Supplied passage:
▼

JASON CHRISTY, EDITOR, "THE CHURCH REPORT": It scares me. We did a poll last week because there was a lot of chatter both through the phones, on TV, and online and what we came up with in one day, 160,000 viewers, 88 percent of my viewers on my website said no, we're not buying into this. It looks --
ZAHN: They may not be, but an awful lot of people are.
GALLAGHER: Well, and the question is what are they not buying into? Because there are those who say these particular events in the Middle East are not the forerunner of Armageddon, we are not seeing Armageddon now, but that Christians hold that Armageddon will at some point in the future happen is the question. Because this is part of their scripture, and it's something which needs to be interpreted in some way and many of them go for the literal interpretation as they go for the literal interpretation of the gospels on other things.
BRUCE FEILER, AUTHOR, "WALKING THE BIBLE": I think the larger question here, Paula, is who gets to speak for God, and you have this battle going on in the world today between the extremists and those who view the world as a different creation, as being a more moderate open issue, and I think that what's problematic about this view is not that people believe it, it's that it is an interpretation that we are headed for some conflict, some sort of ultimate end of time.
ZAHN: All right so how do Jews view this?
FEILER: I think with Jews, I think as a contrast to that do believe there's going to be a Messianic Age, but I think that Judaism is far less focused on an end that ultimate kind of end game, where God swoops down and has this fight with the devil, as they're focused on what we can do on this earth, and I think that that is, for those of us who love the bible, are troubled by this. Is that what the bible is is God and humans trying to work together to create a more righteous world. And I think that anything that gets the focus off this world and toward the idea, a hastening, we want this somehow, World War III, there's this idea, you mix it with politics, it's very dangerous.

▲

Task set:
(1) In the transcript on Armageddon, what share of Jason Christy's website viewers said they were not buying into it?
(2) Extend the transcript on Armageddon with the next few exchanges after Feiler's closing remark.

Supplied material:
▼

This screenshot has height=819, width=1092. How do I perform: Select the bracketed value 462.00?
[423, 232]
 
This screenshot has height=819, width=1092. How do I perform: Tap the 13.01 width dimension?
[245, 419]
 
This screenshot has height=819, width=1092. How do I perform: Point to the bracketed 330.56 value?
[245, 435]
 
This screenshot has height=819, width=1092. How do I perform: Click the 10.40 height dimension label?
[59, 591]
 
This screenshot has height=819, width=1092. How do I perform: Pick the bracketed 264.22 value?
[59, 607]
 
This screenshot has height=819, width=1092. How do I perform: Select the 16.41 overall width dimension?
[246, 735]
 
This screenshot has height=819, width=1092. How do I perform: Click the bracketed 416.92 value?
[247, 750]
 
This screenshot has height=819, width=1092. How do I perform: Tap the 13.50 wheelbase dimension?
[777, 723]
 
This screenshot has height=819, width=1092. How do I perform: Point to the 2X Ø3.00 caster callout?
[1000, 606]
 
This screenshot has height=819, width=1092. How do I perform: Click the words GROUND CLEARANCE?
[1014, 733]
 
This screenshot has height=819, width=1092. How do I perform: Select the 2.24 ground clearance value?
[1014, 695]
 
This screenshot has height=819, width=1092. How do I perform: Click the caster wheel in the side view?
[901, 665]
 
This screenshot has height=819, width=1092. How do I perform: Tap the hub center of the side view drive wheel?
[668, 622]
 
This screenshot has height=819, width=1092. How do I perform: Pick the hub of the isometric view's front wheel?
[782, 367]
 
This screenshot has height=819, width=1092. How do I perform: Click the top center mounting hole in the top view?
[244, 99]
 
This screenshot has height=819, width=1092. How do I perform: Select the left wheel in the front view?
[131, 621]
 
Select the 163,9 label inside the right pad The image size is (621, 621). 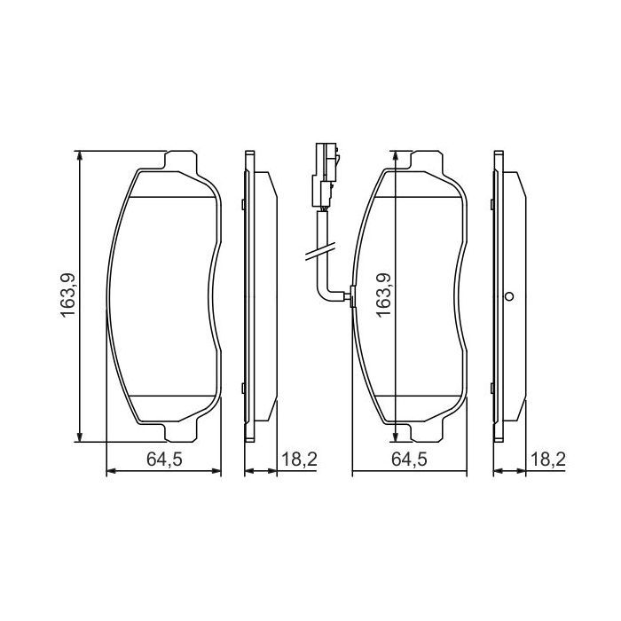click(384, 292)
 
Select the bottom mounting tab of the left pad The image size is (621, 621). click(179, 431)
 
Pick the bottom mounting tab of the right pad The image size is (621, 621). click(425, 431)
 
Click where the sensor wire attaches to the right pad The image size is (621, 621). click(352, 296)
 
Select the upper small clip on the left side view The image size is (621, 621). click(242, 206)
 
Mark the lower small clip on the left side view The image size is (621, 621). click(242, 386)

▲

Exercise responses:
(1) 88 percent

(2)
ZAHN: I don't understand, the evangelical support for Israel and what that is rooted in and why we need to pay attention to it.
GALLAGHER: Well, that's part of this. It's wrapped up in it. Obviously if you feel that the second coming is going to happen in Israel, then you want to see that Israel is going to be a secure and safe place for that to come, and there are a number of sort of different things which they believe have to be fulfilled in order for that to happen.
CHRISTY: It's very scary though. I think back to the late 80s, '89 in fact, there was a movement in the Christian evangelical movement that said this is it, 1989 is going to be the end, and a lot of new Christians were brought in to the church and there was this tremendous feeling of rapture and then nothing happened, and there was a feeling of oh, I just sold out to the chicken little theology. And people had a real bad taste about that in their mouth.
FEILER: There is no literal interpretation of something that is not literal.
ZAHN: Give us context here, Bruce, because you're the guy that studies this. This is written in the first century A.D. at a time when Christians were ...
FEILER: Were small and vulnerable and felt that they were being persecuted by Rome. And think that there has been this big question of who is the persecutor. At times it was the Catholic Church, at times it was the Soviet Union. Recently it has been Islam. That's why it's catching hold today because there is this fear, particularly in this country, that Christianity is being persecuted today and this kind of plays into that, but, again, I think the problem is you take the lesson of the prophets.
My new experience has been retracing the prophets, and the lesson of the prophets is God's not going to take care of it, you are responsible, you redeem yourself, you make the world a better place and it's keeping the focus on you and this is taking the focus of what we can do to make the world better and saying it's all part of God's plan.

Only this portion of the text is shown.